1. The problem statement, all variables and given/known data
Find all solutions of the equation:

y' = (2y)/(t.logt) = 1/t, t > 0

2. Relevant equations
Integrating factor I = exp($$\int$$p(x)dx)

where y' + p(x)y = q(x)

3. The attempt at a solution
Hi everyone, here's what I've done so far:

Let p(t) = -2/(t.logt)

I = exp($$\int$$((-2)/(t.logt))dt)

Factoring out the -2, consider $$\int$$1/(t.logt)dt

Use integration by parts:
u = 1/logt
du = -(logt)^-2.(1/t).dt

dv = (1/t)dt
v = logt

$$\int$$u.dv = uv - $$\int$$v.du

I end up with:

$$\int$$1/(t.logt)dt = 1 + $$\int$$1/(t.logt)dt

which gives me 0 = 1, which is clearly wrong.

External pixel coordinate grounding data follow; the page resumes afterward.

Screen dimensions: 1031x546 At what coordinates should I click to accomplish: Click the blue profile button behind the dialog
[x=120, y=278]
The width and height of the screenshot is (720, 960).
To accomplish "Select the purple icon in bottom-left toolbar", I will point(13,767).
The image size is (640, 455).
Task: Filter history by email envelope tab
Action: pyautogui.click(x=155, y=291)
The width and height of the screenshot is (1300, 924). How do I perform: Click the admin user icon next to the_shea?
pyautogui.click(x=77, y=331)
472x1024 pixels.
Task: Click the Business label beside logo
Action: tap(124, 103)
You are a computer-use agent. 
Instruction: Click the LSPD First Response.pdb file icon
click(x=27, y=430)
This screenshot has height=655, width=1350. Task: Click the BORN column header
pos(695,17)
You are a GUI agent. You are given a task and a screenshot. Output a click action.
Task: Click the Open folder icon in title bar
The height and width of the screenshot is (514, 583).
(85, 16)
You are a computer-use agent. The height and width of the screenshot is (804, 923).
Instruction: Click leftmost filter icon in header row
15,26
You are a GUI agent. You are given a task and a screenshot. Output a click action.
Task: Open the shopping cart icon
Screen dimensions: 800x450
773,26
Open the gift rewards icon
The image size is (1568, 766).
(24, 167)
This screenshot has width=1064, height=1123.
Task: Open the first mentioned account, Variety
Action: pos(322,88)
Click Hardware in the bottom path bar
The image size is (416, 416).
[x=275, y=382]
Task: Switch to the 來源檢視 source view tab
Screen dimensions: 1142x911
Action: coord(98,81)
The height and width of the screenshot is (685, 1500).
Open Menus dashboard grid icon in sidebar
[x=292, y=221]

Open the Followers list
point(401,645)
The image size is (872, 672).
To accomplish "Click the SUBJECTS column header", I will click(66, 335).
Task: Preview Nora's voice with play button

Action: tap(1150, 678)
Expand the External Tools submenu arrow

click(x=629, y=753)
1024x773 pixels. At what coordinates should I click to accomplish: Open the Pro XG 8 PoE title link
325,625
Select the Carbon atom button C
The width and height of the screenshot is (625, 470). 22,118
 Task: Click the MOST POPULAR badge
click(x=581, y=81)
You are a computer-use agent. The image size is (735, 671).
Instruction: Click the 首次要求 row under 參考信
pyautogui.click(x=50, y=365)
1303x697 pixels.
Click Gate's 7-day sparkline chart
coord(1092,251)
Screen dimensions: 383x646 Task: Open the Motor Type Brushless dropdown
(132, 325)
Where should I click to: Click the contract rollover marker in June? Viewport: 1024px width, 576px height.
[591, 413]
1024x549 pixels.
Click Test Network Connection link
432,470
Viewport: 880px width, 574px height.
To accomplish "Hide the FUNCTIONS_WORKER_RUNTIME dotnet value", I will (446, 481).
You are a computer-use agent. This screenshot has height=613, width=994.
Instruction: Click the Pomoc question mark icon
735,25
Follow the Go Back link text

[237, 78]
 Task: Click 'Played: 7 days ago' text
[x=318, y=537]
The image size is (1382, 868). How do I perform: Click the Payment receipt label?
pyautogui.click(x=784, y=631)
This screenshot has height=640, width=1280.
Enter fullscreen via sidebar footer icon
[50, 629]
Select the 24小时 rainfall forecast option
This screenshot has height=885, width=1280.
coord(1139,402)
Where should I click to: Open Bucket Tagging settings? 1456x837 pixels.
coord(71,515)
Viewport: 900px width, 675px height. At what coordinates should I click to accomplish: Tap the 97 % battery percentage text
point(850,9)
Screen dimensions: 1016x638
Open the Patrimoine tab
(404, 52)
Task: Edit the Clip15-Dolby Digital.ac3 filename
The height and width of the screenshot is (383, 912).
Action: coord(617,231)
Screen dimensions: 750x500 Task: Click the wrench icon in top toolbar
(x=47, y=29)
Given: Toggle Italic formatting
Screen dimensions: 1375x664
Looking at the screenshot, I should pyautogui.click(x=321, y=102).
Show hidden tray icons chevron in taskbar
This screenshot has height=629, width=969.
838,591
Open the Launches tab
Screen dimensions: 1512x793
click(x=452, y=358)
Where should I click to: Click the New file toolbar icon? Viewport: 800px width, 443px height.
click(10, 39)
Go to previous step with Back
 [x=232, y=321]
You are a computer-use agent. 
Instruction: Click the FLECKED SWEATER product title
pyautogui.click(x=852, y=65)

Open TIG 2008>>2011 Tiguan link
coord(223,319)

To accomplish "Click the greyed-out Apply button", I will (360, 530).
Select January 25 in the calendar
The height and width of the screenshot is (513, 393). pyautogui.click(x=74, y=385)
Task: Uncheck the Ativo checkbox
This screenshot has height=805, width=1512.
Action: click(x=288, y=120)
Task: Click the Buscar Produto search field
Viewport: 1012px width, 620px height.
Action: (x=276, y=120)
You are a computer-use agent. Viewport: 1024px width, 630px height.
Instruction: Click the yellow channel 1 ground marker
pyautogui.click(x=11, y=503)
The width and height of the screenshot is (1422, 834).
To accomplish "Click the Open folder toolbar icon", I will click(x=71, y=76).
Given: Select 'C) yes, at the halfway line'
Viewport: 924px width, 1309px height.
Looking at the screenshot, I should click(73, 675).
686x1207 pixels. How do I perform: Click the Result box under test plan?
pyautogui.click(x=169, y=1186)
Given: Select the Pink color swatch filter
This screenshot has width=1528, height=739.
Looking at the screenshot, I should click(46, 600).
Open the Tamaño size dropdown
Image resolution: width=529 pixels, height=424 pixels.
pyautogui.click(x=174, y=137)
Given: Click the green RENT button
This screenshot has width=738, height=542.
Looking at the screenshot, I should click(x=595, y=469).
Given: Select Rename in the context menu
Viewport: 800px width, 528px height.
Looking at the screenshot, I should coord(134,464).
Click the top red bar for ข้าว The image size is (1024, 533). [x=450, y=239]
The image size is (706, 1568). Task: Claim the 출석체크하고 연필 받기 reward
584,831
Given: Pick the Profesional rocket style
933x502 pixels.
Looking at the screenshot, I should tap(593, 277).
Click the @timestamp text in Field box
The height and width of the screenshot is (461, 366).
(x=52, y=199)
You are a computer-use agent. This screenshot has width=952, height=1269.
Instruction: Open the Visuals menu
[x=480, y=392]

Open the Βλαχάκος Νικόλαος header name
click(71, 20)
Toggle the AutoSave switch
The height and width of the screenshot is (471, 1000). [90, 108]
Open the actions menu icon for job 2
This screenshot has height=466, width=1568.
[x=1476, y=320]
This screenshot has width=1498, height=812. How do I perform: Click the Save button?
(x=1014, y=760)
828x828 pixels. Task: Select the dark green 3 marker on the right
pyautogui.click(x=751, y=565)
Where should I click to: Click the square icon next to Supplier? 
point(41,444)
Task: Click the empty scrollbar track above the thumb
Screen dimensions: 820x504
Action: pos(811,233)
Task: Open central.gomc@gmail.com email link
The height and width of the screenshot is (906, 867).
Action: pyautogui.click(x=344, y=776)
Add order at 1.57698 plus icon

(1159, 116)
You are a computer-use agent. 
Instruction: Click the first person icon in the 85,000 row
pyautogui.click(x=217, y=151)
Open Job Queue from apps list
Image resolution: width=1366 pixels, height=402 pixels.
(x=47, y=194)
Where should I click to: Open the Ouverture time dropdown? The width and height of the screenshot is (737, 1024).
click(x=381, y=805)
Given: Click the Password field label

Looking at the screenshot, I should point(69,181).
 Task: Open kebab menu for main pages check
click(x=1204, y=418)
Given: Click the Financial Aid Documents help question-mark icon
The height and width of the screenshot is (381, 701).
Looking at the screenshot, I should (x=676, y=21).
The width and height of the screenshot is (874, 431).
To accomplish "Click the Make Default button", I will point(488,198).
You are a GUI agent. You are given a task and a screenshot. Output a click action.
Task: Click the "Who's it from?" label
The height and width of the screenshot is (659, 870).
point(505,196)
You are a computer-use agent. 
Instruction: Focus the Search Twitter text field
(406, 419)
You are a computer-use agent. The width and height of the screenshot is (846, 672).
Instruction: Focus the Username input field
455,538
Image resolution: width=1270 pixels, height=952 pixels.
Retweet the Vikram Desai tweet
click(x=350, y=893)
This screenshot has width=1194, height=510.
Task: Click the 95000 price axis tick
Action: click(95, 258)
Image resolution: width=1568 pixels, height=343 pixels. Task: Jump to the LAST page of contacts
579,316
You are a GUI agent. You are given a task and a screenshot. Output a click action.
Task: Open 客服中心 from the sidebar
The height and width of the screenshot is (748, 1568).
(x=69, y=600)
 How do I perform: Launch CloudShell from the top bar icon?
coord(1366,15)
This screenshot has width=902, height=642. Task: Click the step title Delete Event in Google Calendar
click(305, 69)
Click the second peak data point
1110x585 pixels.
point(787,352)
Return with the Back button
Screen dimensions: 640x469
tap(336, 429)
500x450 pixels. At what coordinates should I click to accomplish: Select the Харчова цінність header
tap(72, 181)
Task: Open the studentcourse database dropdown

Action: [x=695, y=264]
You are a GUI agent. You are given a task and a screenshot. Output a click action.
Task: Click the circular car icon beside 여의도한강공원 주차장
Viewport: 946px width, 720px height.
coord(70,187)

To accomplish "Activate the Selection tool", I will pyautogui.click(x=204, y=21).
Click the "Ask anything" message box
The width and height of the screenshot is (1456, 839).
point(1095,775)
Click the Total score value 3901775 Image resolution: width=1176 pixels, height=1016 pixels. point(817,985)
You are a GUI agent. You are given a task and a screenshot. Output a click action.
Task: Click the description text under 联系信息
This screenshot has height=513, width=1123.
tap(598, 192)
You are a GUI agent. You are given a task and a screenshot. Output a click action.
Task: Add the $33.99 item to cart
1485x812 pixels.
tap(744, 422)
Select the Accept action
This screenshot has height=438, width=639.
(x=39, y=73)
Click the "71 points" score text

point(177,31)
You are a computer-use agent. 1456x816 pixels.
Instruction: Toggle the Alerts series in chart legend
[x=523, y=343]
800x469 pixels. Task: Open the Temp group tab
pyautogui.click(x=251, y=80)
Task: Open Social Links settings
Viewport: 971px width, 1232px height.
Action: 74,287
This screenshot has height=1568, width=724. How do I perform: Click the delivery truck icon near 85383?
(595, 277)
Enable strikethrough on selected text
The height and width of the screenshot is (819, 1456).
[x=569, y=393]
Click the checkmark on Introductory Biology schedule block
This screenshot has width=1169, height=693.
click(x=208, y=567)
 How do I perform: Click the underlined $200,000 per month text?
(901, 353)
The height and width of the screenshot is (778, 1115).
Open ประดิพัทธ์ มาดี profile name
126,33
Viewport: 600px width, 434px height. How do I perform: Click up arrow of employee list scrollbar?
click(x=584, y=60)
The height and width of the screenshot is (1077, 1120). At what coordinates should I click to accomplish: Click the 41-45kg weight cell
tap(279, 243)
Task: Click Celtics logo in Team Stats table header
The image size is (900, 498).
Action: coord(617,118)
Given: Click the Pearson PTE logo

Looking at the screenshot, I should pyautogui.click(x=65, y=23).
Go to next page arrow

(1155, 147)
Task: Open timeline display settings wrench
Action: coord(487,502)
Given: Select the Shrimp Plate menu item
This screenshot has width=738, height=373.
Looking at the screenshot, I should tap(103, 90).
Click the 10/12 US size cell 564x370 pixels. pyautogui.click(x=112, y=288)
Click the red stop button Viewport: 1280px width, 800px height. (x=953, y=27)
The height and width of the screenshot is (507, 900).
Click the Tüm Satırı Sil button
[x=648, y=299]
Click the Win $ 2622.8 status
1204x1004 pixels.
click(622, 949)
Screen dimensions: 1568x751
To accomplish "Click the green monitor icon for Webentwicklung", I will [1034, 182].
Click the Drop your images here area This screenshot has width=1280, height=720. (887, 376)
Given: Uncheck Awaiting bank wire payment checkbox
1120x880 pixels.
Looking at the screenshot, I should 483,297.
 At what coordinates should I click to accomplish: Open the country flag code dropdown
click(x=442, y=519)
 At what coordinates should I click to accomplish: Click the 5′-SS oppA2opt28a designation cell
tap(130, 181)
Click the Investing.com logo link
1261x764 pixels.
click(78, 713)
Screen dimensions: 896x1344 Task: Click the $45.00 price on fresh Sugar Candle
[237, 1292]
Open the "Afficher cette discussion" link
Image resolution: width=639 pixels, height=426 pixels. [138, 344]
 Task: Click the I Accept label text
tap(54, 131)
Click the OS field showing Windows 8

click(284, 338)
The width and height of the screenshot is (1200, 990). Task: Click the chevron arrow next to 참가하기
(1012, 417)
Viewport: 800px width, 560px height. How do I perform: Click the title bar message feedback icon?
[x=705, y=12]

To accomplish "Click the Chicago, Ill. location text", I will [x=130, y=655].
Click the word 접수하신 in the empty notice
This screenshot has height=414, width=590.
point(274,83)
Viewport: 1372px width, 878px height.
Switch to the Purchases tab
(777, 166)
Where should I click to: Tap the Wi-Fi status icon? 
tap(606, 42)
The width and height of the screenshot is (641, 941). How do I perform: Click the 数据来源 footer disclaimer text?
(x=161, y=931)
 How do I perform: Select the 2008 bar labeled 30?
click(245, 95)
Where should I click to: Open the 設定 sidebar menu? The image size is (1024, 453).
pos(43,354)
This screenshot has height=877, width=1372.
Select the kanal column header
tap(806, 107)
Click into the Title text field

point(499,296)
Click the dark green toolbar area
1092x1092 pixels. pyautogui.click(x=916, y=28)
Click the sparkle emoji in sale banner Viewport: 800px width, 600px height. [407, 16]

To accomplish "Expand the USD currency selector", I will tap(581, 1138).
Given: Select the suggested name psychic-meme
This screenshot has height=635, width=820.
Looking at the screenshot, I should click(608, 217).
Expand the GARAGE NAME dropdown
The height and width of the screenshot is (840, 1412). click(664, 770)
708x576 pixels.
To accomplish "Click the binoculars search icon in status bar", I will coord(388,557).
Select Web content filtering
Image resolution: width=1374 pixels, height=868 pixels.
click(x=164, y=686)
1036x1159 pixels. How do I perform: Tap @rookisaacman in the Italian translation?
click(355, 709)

But I can't see where I'm going wrong! I've done it five times now and I keep getting the same answer. Can anyone see where I'm going wrong or suggest another way of solving the problem?

Thanks for any help

2. Feb 3, 2010

### vela

Staff Emeritus
Try the substitution u=log t.

3. Feb 3, 2010

### vela

Staff Emeritus
You didn't do anything wrong when you integrated by parts. If you were evaluating definite integrals, the first term would drop out since you'd get 1-1=0. With the indefinite integrals, the paradoxical result arises because you've neglected the constant of integration.